• **EXTRACTED ENTRIES**
▬▬▬

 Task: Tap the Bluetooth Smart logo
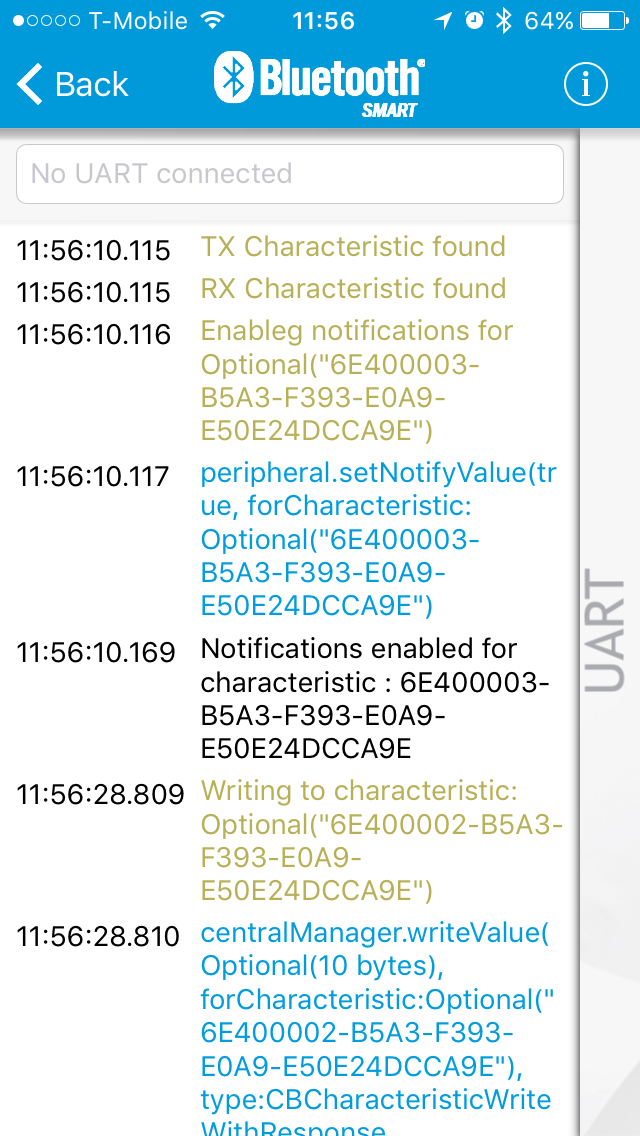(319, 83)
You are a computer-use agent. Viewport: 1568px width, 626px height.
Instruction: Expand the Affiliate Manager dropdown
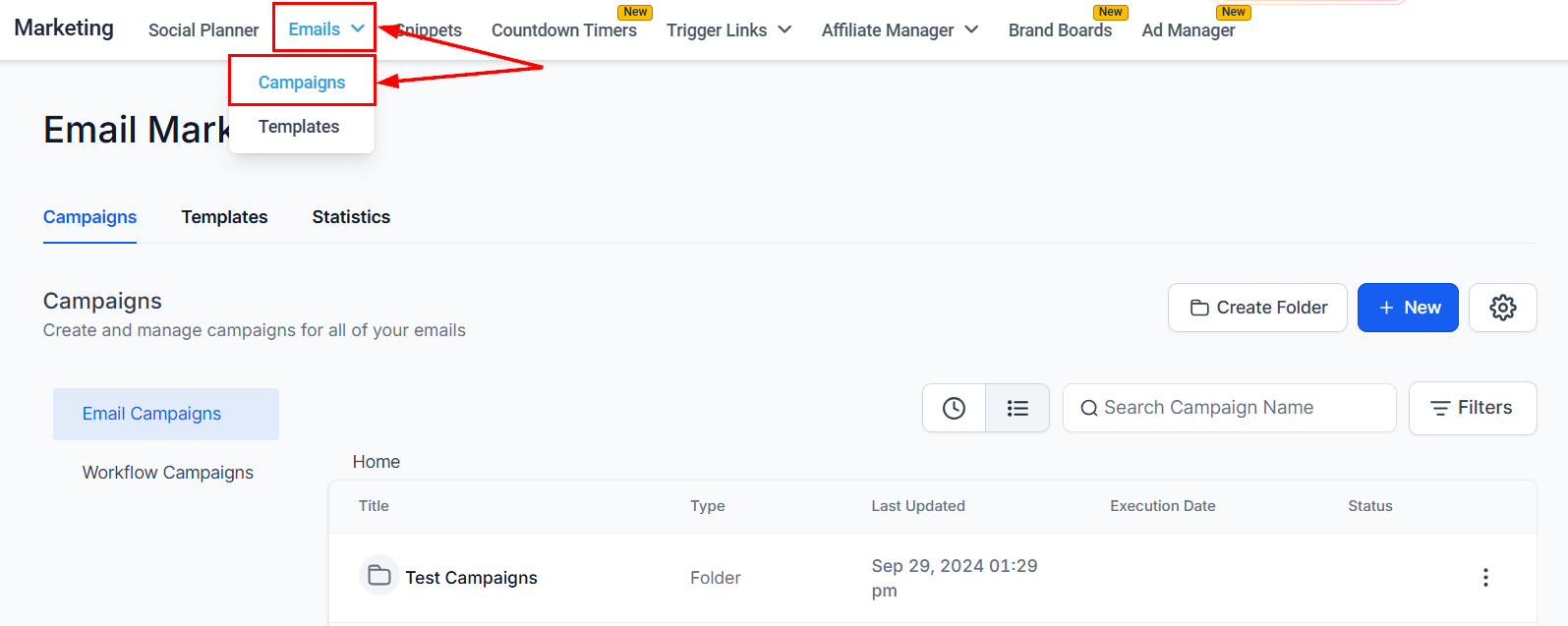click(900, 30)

▬▬▬

• **EXERCISE DETAILS**
The result should hold only the lines from the line with "Instruction: Expand the" through the final line of the records above, copied exactly, with pictures left out.

• **REPLY**
Instruction: Expand the Affiliate Manager dropdown
click(900, 30)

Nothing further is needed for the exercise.